In our study, 21 patients had abnormal VEP, 2 of them had axonal affection of cortico-retinal pathway and the others had demyelinating affection at baseline and before starting the AEDs. In contrast to Verrotti et al., 2000 study, all patients conducted to that study were of normal VEP before starting the AEDs. (8). The mean P-100 latency in both right and left eye were longer in the patients’ group in comparison to the control group before starting the AEDs, while there was no significant difference between the 2 groups regarding the amplitude in the 2 eyes in our study, that is similar to a study conducted by Genç and his colleagues in 2005 and another study by Demirbilek and colleagues in 2000 that found that P100 latency values were significantly longer than those of the control group (9, 10) This could be explained by disturbance in the gabamenergic neurotransmitter system, that is one of the hypothesis of pathogenesis of epilepsy that neural circuitry plays an important role in mediation of the responses of cells in the visual cortex and retina and helps in remodeling the receptive fields of the cells in layers of the occipital cortex. These cells are among the principle generators of VEP. (4), yet it found disagreement with Verrotti et al., study, Martinović and his colleagues study and YÜKSEL and colleagues study that all found non-significant differences in latencies and amplitudes between the control and the patients' group. (8, 11, 12)
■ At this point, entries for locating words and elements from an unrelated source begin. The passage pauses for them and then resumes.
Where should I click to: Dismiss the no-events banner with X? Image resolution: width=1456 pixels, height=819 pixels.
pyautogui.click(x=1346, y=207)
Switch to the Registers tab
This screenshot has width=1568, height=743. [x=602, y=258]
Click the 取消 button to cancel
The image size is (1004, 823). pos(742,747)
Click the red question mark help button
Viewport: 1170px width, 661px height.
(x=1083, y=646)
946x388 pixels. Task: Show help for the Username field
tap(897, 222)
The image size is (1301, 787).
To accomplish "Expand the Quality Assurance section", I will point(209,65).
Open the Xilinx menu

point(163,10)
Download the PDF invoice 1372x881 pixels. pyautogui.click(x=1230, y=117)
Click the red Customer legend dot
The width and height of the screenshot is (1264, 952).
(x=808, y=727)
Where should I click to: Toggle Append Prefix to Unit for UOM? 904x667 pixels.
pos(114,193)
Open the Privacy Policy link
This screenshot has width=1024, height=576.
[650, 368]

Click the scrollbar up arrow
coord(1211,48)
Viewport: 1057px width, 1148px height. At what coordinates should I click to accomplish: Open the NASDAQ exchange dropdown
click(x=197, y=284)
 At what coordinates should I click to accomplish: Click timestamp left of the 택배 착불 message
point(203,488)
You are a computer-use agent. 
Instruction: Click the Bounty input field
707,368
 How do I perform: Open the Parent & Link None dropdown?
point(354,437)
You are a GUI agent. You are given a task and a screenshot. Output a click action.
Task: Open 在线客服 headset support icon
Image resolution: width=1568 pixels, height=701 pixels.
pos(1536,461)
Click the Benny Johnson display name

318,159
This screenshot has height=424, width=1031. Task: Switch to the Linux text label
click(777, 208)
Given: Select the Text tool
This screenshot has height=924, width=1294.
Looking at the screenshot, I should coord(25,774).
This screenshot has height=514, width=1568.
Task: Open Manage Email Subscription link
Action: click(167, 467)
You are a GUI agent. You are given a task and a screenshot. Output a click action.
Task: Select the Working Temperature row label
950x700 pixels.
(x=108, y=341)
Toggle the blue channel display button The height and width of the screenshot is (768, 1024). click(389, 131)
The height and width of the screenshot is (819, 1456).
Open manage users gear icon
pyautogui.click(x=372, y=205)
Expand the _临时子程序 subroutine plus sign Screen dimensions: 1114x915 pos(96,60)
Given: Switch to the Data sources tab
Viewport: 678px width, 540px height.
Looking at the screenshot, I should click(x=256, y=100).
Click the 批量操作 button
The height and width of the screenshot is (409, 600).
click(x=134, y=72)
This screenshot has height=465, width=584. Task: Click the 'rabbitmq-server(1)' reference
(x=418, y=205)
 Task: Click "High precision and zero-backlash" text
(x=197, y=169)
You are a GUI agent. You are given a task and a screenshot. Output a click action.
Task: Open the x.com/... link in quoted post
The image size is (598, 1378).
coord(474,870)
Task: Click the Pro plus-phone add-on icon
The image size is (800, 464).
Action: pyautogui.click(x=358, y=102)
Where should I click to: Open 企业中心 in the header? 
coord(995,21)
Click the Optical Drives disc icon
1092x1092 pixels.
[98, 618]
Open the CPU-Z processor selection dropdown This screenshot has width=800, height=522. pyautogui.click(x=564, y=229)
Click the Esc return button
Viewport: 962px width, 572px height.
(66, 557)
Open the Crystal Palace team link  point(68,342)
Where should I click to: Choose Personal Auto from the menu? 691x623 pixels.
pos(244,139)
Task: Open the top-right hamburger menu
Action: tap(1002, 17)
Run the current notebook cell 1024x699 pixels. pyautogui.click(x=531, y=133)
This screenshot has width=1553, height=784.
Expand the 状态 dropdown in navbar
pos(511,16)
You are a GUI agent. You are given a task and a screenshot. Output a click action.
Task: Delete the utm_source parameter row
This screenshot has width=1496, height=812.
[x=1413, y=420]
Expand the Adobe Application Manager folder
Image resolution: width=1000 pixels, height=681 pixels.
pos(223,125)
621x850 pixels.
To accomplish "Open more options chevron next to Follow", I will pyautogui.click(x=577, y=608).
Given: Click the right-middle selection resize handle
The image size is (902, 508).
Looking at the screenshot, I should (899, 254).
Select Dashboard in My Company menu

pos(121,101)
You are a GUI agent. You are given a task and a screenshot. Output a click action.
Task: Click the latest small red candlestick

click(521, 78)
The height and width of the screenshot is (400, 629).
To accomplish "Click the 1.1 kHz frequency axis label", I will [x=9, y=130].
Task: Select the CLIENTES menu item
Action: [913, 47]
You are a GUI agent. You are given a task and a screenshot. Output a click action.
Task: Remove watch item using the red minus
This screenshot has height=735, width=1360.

In our study, there was non- significant difference between the LEV treatment group and VPA treatment group after one year of treatment regarding latency and amplitude, this found agreement with a study conducted in India by Behgal and co-workers, in 2019 that found that epileptic children treated with either of VPA or LEV does not result in electrophysiological dysfunction of visual sensory pathway. (13) Moreover, there are no further studies had compared between the two medications regarding their effect on VEP but there are further studies had investigated the effect of each drug without comparison.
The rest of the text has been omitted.